* Document text
## begin
The reason you’re getting a balls-breaking is because you seem to think that a String can be used to hold ANSI data - it can’t! It holds UTF-8, end of story! So to ask for a way to “cast” it to get ANSI data out makes no sense!

Maybe you’ve somehow managed to force some ANSI into a String class by pretending that it’s UTF-8 or ASCII? That’s a bad idea - the String class assumes that its data is in UTF-8 format, and if it’s not then Bad Things will happen.

OK, so let’s start again from the beginning. I have just used the function File::loadFileAsString() to read the content of a ANSI-coded text file.

What should I have done not to put ANSI coded data into a String object at the beginning ? Loading the file as binary data and do the table lookup at this moment ?

Maybe you should precise in the documentation of this function that it does not work with ANSI text files…

Ok, fair point about the documentation for loadFileAsString - I’ll make that more explicit.

BUT here’s the real issue:

If your code is supposed to run on user’s machines, and will read ANSI files of unknown origin, then you can’t possibly know the correct code-page for them. Unless you actually ask the user to choose a code-page, it’s better to just say that your program requires UTF-8 input, so it’s not your problem.

Or… if this file is something you’re working on locally or embedding into your app, why not encode it in UTF-8? There’s little reason for using ANSI nowadays except in some legacy situations.
## end
* Excerpted data
## begin
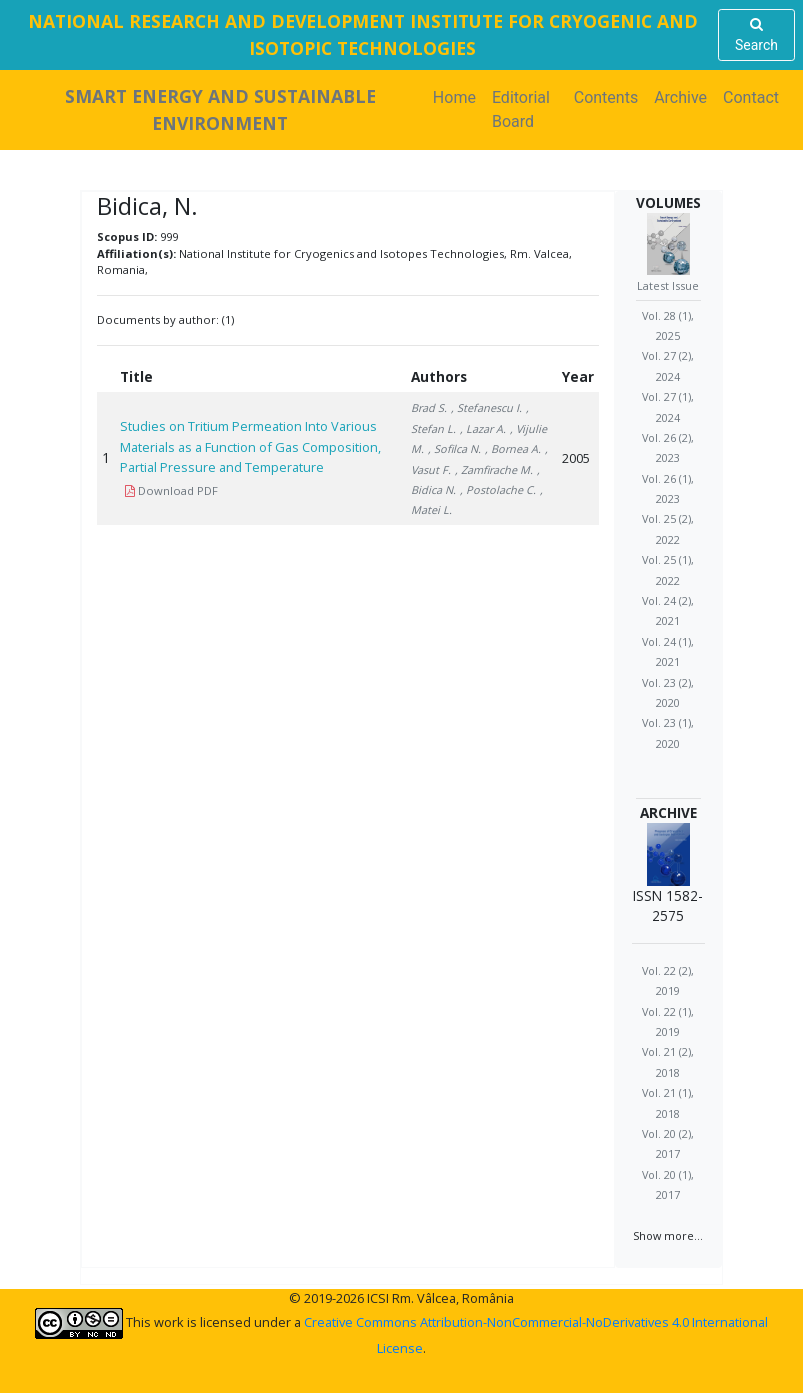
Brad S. (429, 407)
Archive (680, 97)
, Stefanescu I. (486, 407)
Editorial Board (521, 109)
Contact (751, 97)
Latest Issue (668, 285)
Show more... (668, 1235)
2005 (576, 458)
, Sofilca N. (454, 448)
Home (458, 96)
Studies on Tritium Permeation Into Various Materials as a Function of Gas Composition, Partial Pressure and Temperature (250, 446)
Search (756, 35)
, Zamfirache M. (494, 469)
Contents (606, 97)
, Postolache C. (498, 489)
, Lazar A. (483, 428)
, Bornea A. (513, 448)
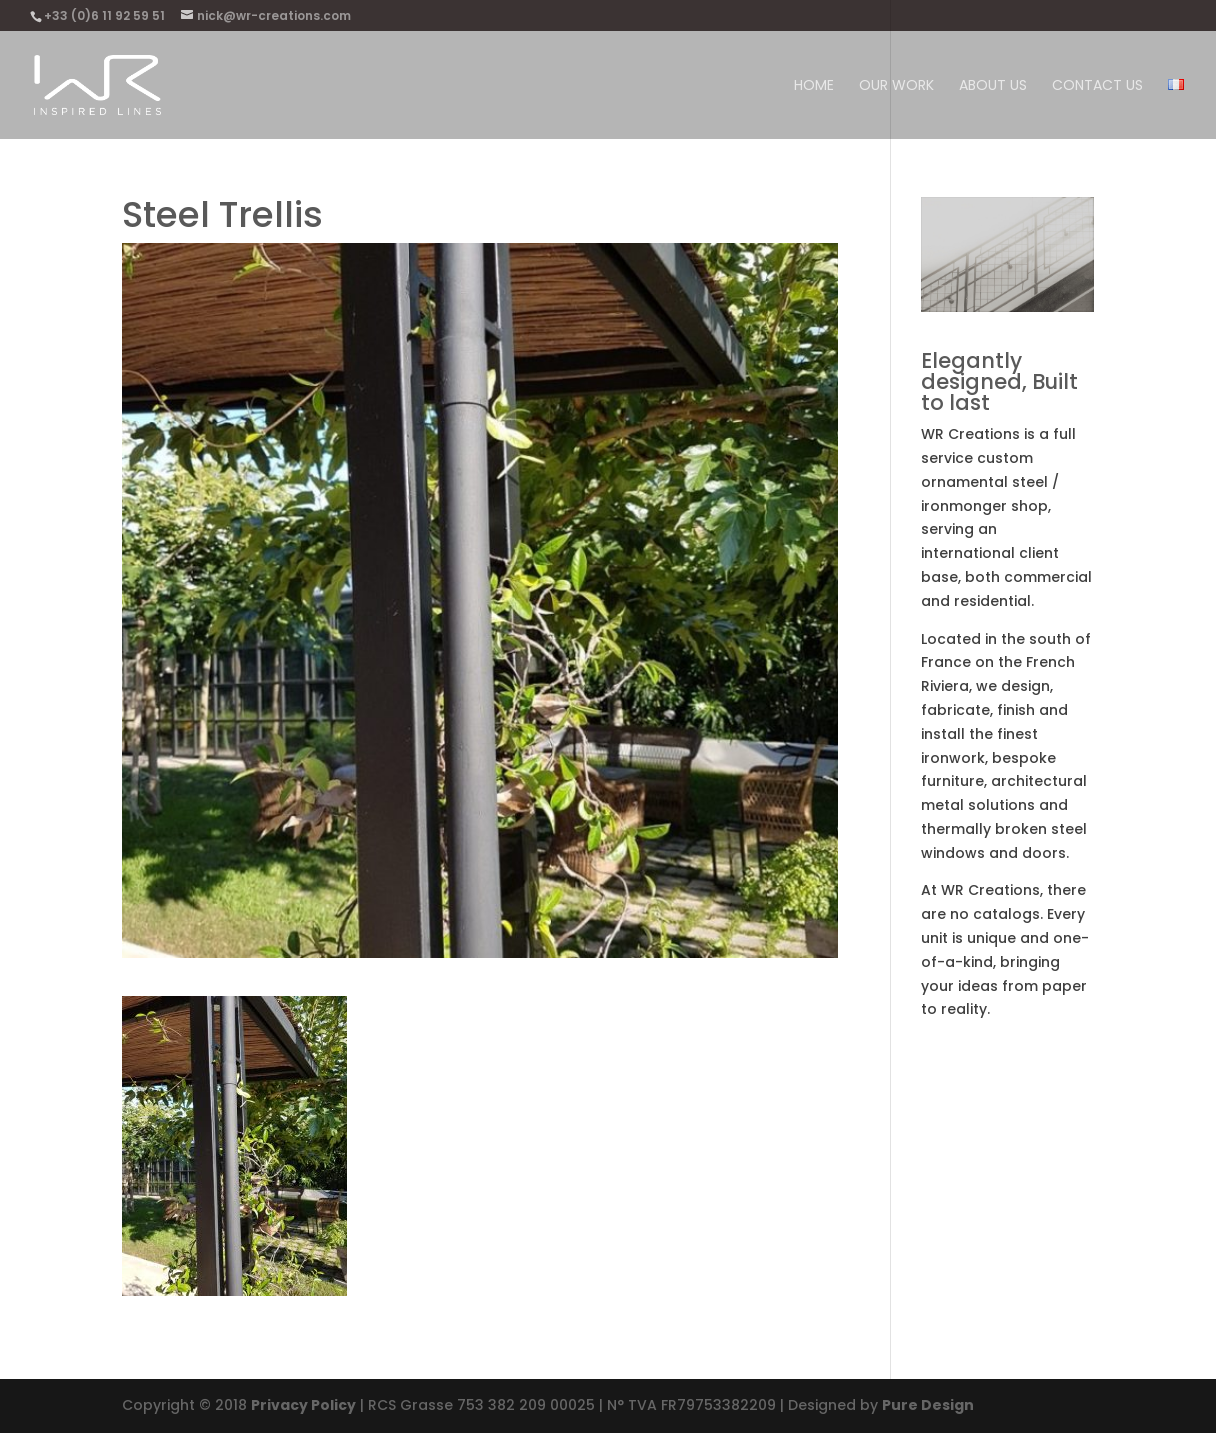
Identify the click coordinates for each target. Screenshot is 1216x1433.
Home (814, 86)
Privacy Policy (303, 1405)
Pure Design (928, 1405)
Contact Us (1097, 86)
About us (993, 86)
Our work (896, 86)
## end
* Exercise description
Write the next part of the forum thread about reading ANSI text files into a UTF-8 String, starting after its last sentence.

* Answer to the exercise
I agree with you for all the points.

My problem is that I have updated an old version of a program I have done several years ago with JUCE, which reads and writes text files. The new one reads and writes Unicode text files of course, but have to be compatible with the data generated with the old version, which was ANSI. My program has to read the files the users have created this time, and not only mine. So I have to read ANSI text files in my program, and I have to convert them into UTF8. That’s why I didn’t have any other choice.

Ok, well in that case you’re probably safe to assume that it was encoded with their local code-page, so a little conversion routine that uses the C library would do the job. If they’ve changed their machine’s locale since creating the file then you’ll have problems, but I guess that’s unlikely.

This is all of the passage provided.